→ Extracted records

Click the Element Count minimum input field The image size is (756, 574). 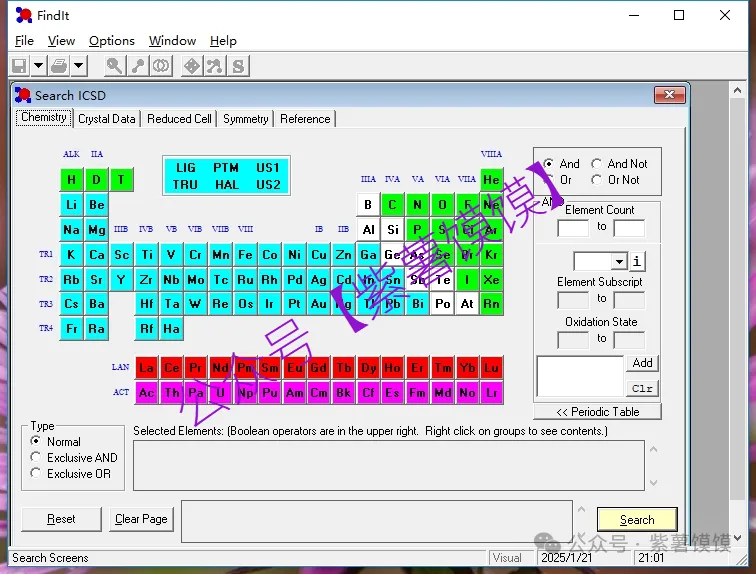click(572, 228)
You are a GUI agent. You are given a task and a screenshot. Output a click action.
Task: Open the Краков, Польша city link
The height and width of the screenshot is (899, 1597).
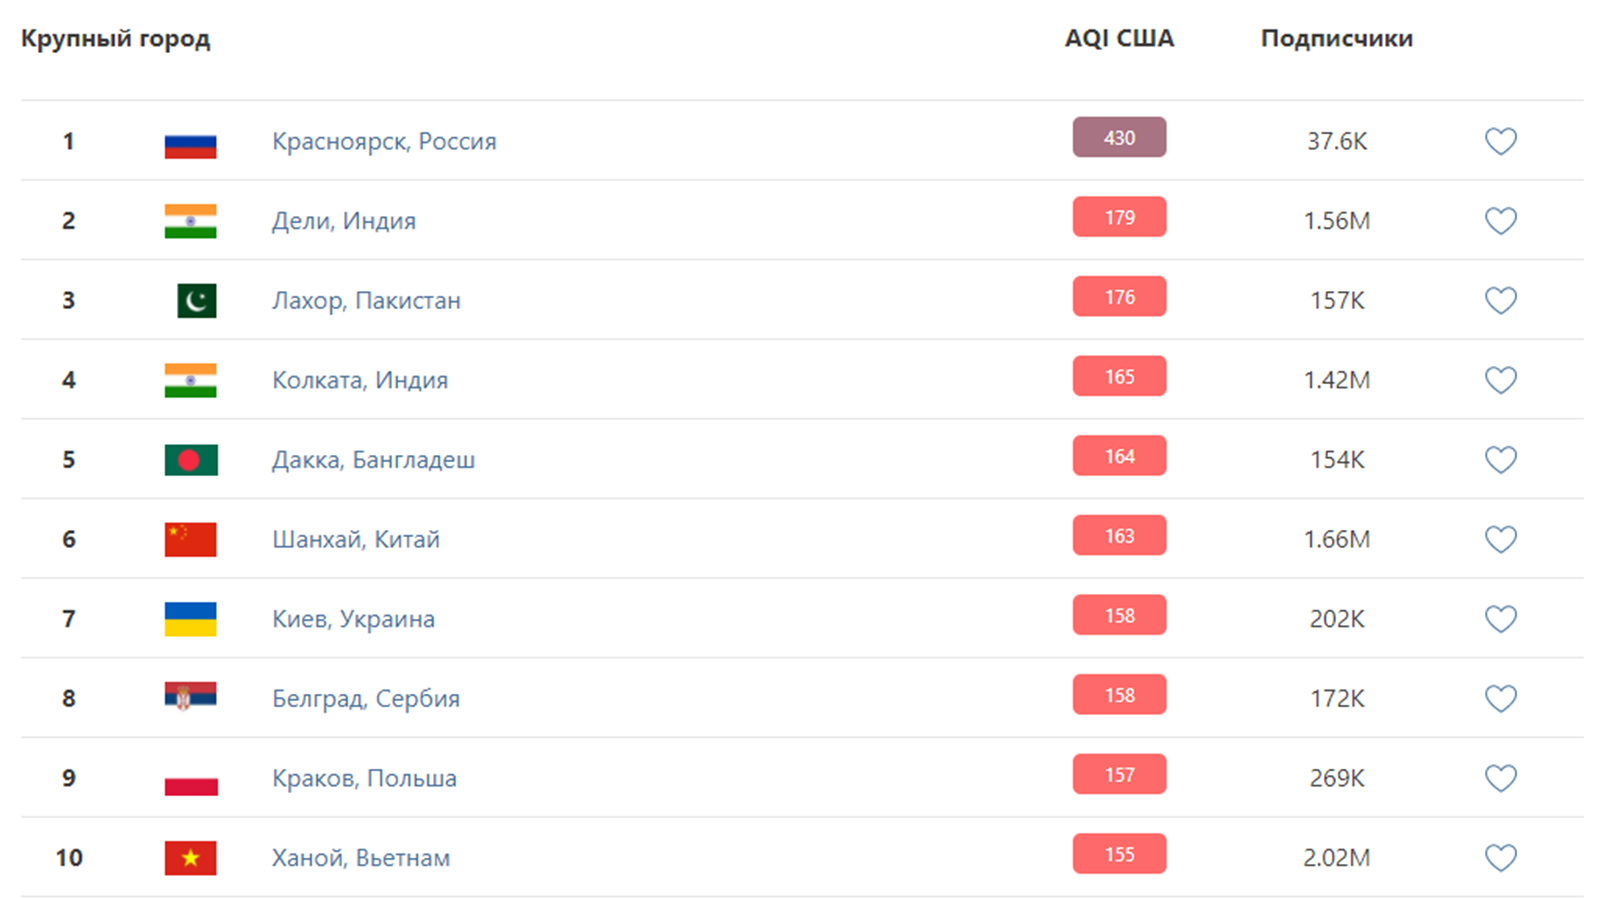point(364,778)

→ Your instructions
Please gather each line of the records above that contains the word "screenshot".

→ Solution for this task
You are a GUI agent. You are given a task and a screenshot. Output a click action.
The height and width of the screenshot is (899, 1597).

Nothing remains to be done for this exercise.